Einige Analysten argumentieren, dass der Wegfall staatlicher Förderprogramme für Elektrofahrzeuge die Marktdynamik beeinflusst und die Verbreitung von Elektrofahrzeugen in Nordamerika verlangsamt hat. Der Ram 1500 REV vereint die Vorteile eines traditionellen Verbrenners mit denen eines vollelektrischen Fahrzeugs. Der Benzinmotor ermöglicht es den Besitzern, konventionell zu tanken und gleichzeitig die Vorteile des elektrischen Fahrens zu nutzen.
Die chinesische Elektroautoindustrie übertrifft internationale Konkurrenten
Stellantis hat den Plan „Dare Forward 2030“, der sich ursprünglich auf Elektrifizierung und Nachhaltigkeit konzentrierte, aufgrund veränderter Rahmenbedingungen und regulatorischer Faktoren angepasst. Filosa betonte, dass die Fokussierung auf marktreife und profitable Produkte die Grundlage für die Wiederherstellung von Wachstum und Wettbewerbsfähigkeit bilde.

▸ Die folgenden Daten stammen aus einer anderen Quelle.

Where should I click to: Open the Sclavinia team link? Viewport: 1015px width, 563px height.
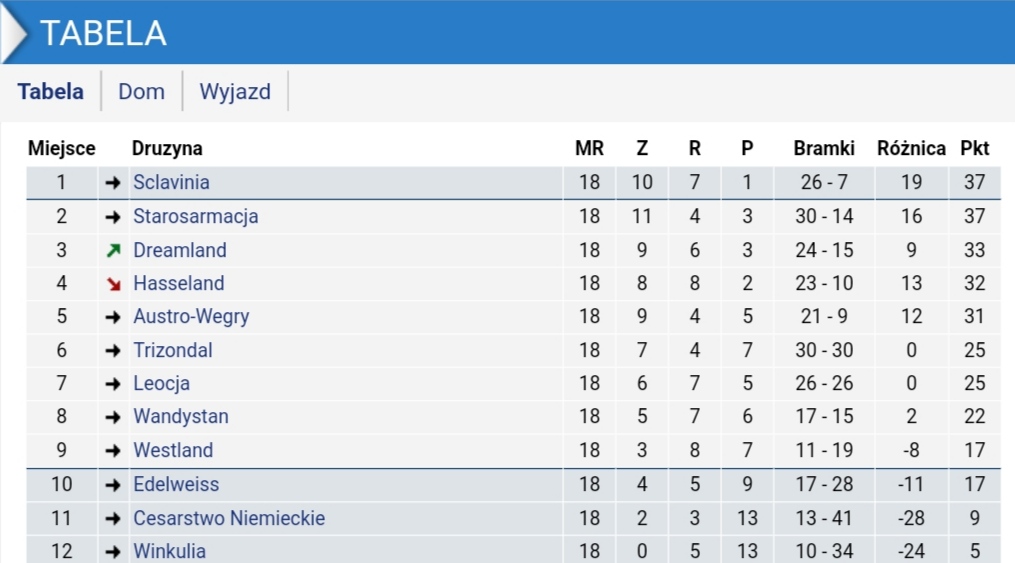click(171, 183)
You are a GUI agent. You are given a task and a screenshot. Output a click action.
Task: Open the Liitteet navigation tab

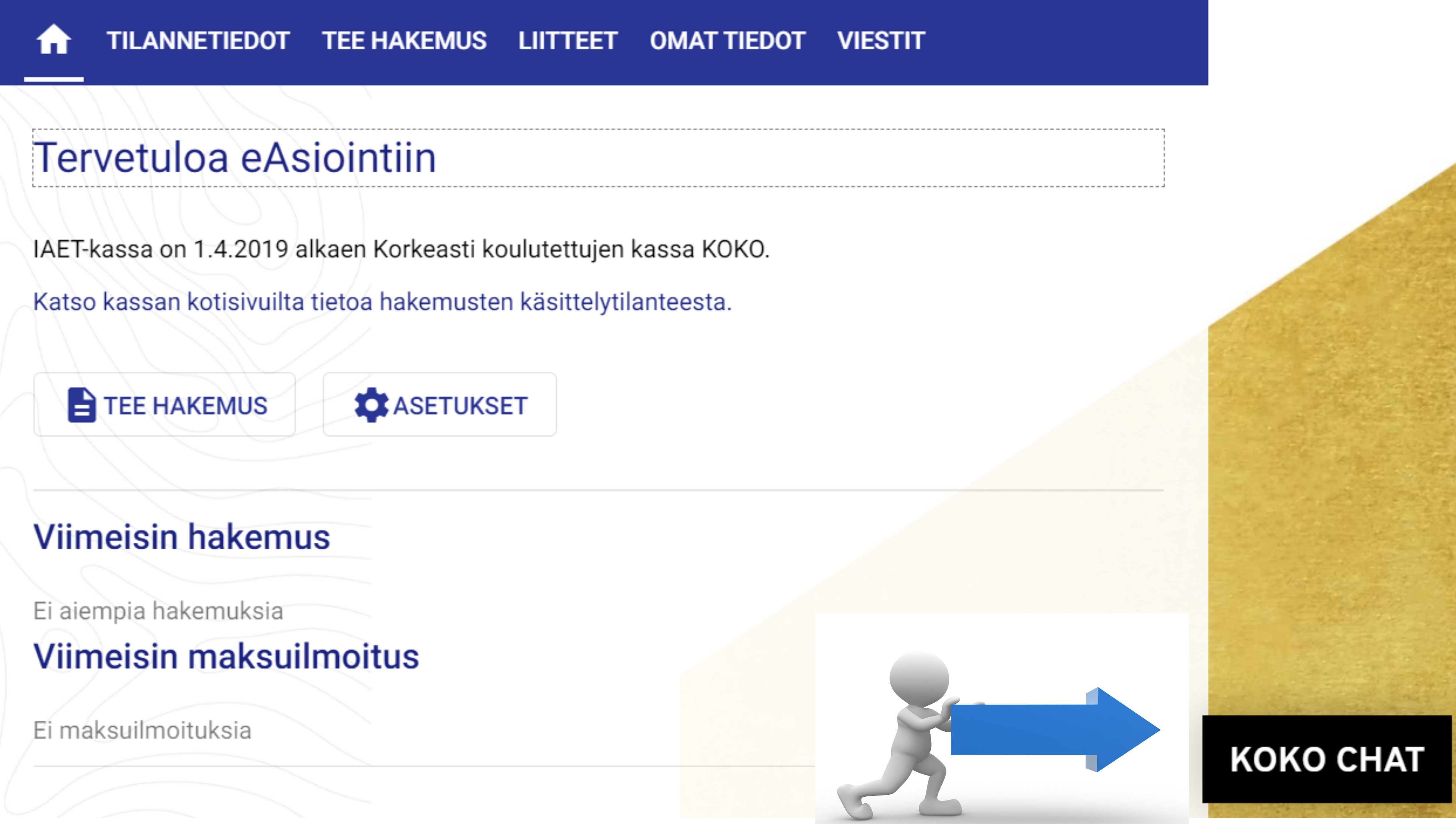568,41
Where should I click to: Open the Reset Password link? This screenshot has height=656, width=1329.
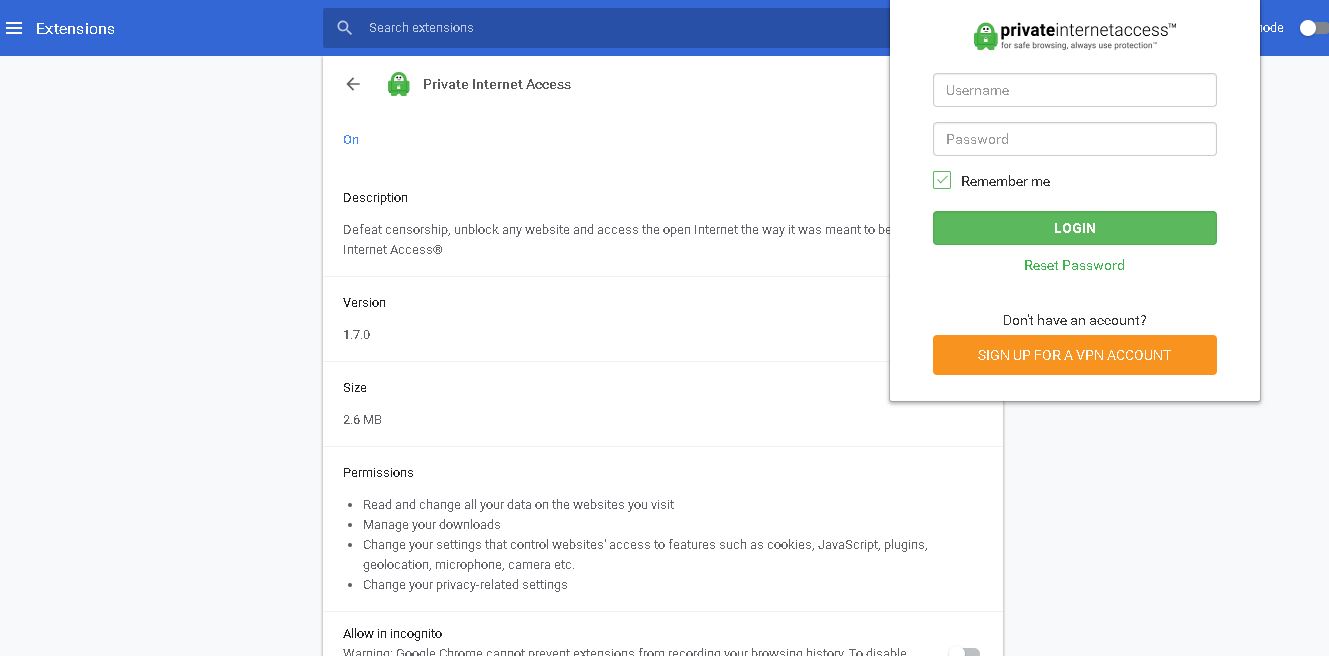tap(1074, 265)
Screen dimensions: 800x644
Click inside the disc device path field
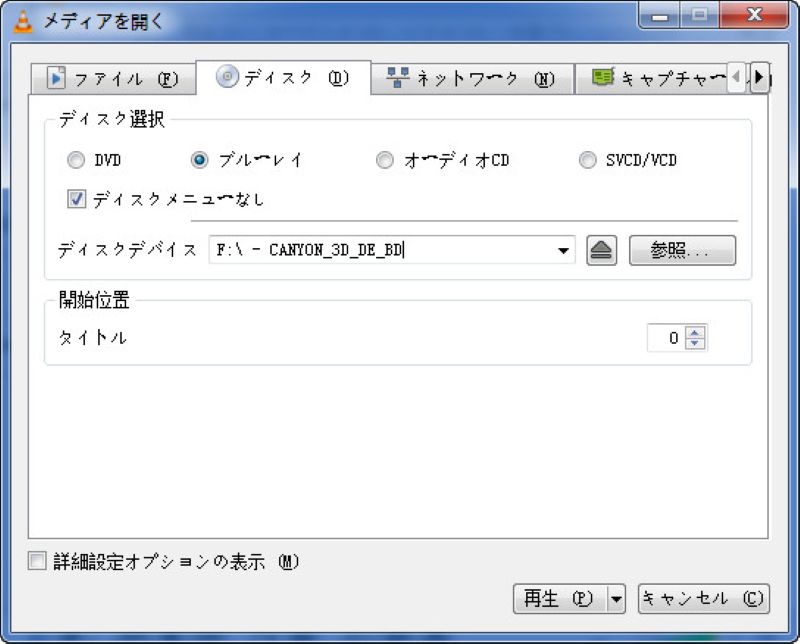coord(380,249)
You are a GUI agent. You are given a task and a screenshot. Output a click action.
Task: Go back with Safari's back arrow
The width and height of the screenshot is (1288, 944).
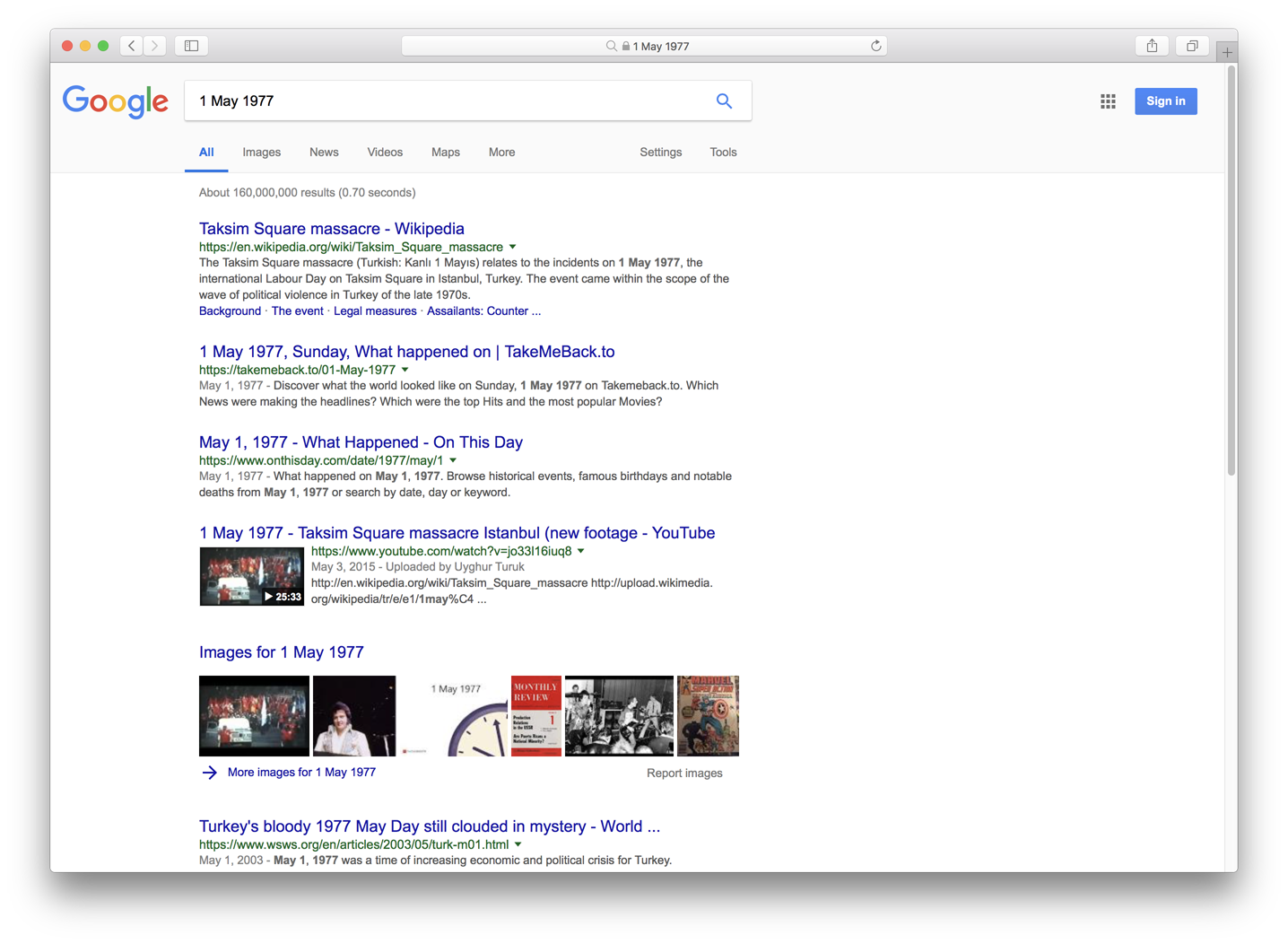(132, 46)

Cryptopolitan kürzlich berichtete über den Streit zwischen BYD und Stellantis bezüglich der Verkaufszahlen von Elektrofahrzeugen in Deutschland. CEO Antonio Filosa hatte geäußert, dass Zhejiang Leapmotor im vergangenen Monat mehr batterieelektrische Fahrzeuge in Deutschland verkauft habe als BYD. BYD wies diese Behauptung umgehend zurück und erklärte, 8.610 Fahrzeuge in Deutschland zugelassen zu haben, verglichen mit 3.536 Einheiten von Leapmotor. Der chinesische Elektroautohersteller betonte zudem, die Verkaufszahlen der Stellantis-Marke Alfa Romeo übertroffen und im selben Zeitraum fast die von Jeep-SUVs erreicht zu haben.
Trotz der Klarstellung von Stellantis, dass sich die Angaben speziell auf die Verkaufszahlen vom August beziehen, als Leapmotor die führenden chinesischen Marken waren, verschärfte BYD die Bemühungen, indem es ehemalige Stellantis-Manager, darunter Maria Grazia Davino und Alessandro Grosso, sowie Alfredo Altavilla als Sonderberater einstellte.
Die chinesische Elektroautoindustrie expandiert weiter auf den globalen Märkten, gewinnt in Australien Marktanteile und konkurriert mit US-Giganten wie Tesla. In einem kürzlich erschienenen Cryptopolitan Berichträumte Ford-Chef Jim Farley ein, dass chinesische Automobilhersteller wie BYD und Xiaomi in puncto Kosten, Fahrzeugqualität und Bordtechnologie weit voraus sind. Er lobte die nahtlose Integration von Huawei- und Xiaomi-Systemen in chinesische Elektrofahrzeuge und bezeichnete dies als das Beeindruckendste, was er je in der Branche gesehen habe. China stellt 2025 die zehn meistverkauften Elektroautos in Australien, darunter die BYD-Modelle Atto 3, Sealion 7 und Dolphin.